EDITORIAL: Was the killing of prominent TV journalist Arshad Sharif in Kenya, a country in East Africa, a case of mistaken identity or was it a murder by design? This question has no easy answer at this point in time, at least.
However, it is important to note that while the Pakistan government wants a deeper probe into the incident, media and press unions at home and abroad have flatly refused to buy the Kenyan police’s version.
Sharif was away from Pakistan for about six months on self-imposed exile following the registration of a number of cases, including a sedition case, against him. It is widely speculated that Arshad Sharif had secretly landed in Kenya where he could not be seen or found; in other words, he was in hiding. But it is also speculated that the TV journalist was working on a documentary in that East African country unsurreptitiously.
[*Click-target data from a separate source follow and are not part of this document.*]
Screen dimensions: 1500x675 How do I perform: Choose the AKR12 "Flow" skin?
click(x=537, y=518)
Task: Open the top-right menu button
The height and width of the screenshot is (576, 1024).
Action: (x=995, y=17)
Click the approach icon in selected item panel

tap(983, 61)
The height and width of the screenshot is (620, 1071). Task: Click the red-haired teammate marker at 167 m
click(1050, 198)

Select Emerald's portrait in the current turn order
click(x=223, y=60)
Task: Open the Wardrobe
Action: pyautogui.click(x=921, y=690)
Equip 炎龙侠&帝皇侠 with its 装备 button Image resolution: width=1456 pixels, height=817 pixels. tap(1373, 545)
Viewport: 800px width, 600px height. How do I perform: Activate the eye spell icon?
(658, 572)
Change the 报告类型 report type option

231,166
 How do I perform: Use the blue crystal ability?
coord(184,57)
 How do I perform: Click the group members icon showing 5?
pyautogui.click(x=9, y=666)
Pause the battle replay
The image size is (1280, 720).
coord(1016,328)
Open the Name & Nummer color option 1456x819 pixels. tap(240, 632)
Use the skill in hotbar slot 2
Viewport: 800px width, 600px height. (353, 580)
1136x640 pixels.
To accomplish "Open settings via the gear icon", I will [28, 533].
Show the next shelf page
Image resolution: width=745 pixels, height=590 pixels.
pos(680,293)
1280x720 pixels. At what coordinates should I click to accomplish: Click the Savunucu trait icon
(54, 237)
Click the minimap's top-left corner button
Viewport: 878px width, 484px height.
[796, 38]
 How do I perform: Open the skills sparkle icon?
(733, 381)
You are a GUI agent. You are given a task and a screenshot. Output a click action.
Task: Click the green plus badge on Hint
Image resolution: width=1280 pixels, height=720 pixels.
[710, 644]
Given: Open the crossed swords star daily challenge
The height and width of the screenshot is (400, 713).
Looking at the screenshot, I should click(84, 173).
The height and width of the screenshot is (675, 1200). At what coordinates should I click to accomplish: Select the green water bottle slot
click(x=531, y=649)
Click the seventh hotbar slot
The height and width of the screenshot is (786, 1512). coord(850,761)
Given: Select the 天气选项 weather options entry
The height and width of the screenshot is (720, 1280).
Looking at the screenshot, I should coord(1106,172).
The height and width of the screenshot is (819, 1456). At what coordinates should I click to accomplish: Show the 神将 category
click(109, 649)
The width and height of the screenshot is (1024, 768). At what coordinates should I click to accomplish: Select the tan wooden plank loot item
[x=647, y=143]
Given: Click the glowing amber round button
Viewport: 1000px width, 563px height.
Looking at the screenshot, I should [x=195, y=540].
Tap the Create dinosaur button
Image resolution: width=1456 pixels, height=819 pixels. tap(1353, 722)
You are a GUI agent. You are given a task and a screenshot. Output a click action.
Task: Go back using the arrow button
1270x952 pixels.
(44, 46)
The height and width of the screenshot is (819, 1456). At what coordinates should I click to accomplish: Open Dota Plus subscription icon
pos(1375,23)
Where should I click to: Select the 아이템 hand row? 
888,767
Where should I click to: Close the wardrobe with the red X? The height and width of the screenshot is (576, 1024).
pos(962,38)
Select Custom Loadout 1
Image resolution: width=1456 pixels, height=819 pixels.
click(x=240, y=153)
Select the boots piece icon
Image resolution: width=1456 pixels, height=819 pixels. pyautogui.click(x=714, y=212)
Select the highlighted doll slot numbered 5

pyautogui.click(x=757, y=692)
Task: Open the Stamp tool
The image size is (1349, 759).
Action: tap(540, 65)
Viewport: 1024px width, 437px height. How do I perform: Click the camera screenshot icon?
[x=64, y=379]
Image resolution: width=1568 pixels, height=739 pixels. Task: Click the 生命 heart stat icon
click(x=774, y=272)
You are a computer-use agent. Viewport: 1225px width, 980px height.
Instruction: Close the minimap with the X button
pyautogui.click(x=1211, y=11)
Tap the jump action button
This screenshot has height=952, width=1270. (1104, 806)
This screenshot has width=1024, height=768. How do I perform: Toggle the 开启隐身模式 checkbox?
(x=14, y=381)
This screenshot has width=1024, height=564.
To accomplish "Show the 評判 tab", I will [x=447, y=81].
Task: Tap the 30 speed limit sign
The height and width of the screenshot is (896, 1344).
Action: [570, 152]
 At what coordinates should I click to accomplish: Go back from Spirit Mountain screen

Giving the Kenyan government’s stance on this utterly disturbing murder, Bruno Shioso, the spokesman for National Police, which is now under global scrutiny, said the journalist was fatally wounded by an officer after his car broke through a police barrier in the Magasi area, 40 kilometres from country’s capital Nairobi.
“It is then that they were shot at,” he said, adding the journalist was travelling with a man described as his brother, Khurram Khan. The car carrying the two men was struck by about nine bullets, but kept moving to reach the home of another Pakistani national. And “there Sharif was found to be dead”.
According to him, the barrier was erected to intercept a stolen car with an abducted child. But his claim was immediately disputed by the Kenyan media, which said that by the time the car in which the journalist was travelling was shot at the stolen car had already been recovered.
The media have also asked how come the bullets that killed the journalist were shot from side and front sides and quite closely as against the routine under which a runaway vehicle is shot at its back with its tyres being the primary target.
This murder has been widely condemned in Pakistan, and calls have been made for a thorough investigation into the circumstances that obtained at the time of his killing in order to determine, among other things, whether or not it was an extrajudicial killing.
This is important because some circles, including Imran Khan, tend to trace, albeit somewhat dangerously, a connection between his death and his anti-establishment comments on the television. But that’s not the case, insists ISPR, which has demanded a thorough investigation into the matter in order to ascertain, among other things, who had actually ‘forced’ Sharif to flee Pakistan.
Prime Minister Shehbaz Sharif, too, is anxious to know the whole truth. A three-member team is being sent to Kenya to examine the circumstances in which he was killed. But the questions whether Arshad Sharif had said something that others in the media don’t say routinely, and whether he deserved to be killed or eliminated and that too in a foreign country need plausible answers.
Shouldn’t we place his murder in the Kenyan atmospherics and wait for the truth to ultimately emerge on its own? Ironically, however, it is quite likely that we will have to await answers which will never arrive.